Graduate Student-at-Large (GSAL) students enroll in regular graduate and undergraduate courses (with adequate pre-requisites) at the University of Chicago College, in the Graduate Divisions of the Biological Sciences, Physical Sciences, Social Sciences, and Humanities, and at the graduate schools in Divinity, Public Policy, Social Work, Business, and Law.

GSAL students can request to take any graduate course they are qualified for/have prerequisites to take. Students must follow a particular department’s registration policy, and have obtained approval from the department. Students are not able to take courses in the medical school. The GSAL program can serve as a bridge to take students from their post-undergraduate studies to graduate and professional degree programs, helping them explore fields of academic study and determine which program or school would be a good fit for them.

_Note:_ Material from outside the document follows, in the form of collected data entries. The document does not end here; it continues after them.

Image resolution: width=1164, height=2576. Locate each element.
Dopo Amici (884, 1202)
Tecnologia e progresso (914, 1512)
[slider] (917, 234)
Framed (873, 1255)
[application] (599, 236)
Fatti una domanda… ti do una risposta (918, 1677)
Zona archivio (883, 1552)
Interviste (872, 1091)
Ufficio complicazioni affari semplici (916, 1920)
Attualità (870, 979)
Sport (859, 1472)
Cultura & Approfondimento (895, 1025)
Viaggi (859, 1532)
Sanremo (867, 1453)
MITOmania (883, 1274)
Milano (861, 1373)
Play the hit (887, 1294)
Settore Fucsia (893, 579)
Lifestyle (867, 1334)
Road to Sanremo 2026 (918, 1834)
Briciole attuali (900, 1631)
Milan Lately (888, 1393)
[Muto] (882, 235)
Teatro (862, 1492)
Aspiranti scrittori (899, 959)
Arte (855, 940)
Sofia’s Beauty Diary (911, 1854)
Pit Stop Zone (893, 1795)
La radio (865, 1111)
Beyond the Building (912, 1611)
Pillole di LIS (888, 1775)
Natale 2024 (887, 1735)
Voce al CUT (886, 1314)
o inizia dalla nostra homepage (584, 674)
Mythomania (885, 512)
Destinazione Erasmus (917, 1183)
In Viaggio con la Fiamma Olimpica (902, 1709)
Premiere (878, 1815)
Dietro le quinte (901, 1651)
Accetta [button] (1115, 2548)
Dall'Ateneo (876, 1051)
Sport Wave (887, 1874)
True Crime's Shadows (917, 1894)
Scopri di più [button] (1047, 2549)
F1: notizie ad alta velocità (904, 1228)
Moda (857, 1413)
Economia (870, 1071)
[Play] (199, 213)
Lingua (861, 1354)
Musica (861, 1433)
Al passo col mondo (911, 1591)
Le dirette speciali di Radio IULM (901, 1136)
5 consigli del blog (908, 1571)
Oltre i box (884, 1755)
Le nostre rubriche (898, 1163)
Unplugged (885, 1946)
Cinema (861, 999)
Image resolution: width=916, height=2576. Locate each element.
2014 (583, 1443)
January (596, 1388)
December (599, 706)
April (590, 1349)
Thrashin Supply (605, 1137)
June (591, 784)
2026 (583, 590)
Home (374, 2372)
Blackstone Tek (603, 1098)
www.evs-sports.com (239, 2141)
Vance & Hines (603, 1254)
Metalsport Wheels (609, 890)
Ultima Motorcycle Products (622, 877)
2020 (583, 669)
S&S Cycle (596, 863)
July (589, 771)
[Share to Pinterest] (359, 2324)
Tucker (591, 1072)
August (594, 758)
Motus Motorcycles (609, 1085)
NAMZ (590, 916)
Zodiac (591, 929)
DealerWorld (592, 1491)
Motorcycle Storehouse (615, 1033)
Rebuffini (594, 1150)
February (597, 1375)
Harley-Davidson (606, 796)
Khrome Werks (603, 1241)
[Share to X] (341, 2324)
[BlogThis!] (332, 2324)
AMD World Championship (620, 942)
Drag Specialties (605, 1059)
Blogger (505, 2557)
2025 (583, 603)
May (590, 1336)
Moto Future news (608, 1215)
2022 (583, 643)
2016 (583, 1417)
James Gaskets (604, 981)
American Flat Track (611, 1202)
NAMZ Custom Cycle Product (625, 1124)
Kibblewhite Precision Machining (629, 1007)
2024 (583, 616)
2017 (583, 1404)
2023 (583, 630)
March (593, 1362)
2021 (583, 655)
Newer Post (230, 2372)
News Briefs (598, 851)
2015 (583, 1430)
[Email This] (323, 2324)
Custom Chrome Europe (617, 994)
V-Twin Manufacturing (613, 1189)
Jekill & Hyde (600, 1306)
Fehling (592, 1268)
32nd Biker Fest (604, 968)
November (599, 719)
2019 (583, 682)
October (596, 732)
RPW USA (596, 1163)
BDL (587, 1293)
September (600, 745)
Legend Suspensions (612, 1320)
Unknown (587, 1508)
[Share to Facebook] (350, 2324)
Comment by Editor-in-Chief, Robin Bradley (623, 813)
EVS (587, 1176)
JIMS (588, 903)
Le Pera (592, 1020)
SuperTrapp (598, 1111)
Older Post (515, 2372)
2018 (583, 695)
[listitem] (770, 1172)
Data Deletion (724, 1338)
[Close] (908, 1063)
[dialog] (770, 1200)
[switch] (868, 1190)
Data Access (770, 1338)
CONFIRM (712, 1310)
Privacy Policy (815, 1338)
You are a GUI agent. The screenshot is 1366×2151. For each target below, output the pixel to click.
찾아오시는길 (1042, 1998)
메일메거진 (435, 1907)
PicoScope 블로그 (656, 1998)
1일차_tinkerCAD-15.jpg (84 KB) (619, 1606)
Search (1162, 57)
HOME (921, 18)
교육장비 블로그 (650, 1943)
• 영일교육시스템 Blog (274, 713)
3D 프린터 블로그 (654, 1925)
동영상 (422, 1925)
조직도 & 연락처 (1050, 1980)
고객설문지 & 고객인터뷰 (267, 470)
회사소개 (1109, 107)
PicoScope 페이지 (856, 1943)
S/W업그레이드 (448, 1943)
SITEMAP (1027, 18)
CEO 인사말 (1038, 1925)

GSAL Application Requirements and Deadlines

As a tangible outcome of the University of Chicago’s commitment to lifelong learning, some variant of the Graduate Student-at-Large (GSAL) program has been available to students since the inception of the university in 1898. Students come from different learning backgrounds such other academic institutions, some are alumni from various divisions of the University of Chicago, who continue their research interests through GSAL; while, for many others, admission to the GSAL program serves as their first entry to the University of Chicago community.

GSAL students have the opportunity to engage with the University of Chicago faculty and other graduate students, continue learning through participating in the workshop tradition. Students not only have the opportunity to take advantage of extensive University resources including career advising, but also have access to the professional advising staff within the Graham School, receiving intensive individual guidance on curriculum choices, faculty, and their ongoing graduate plans.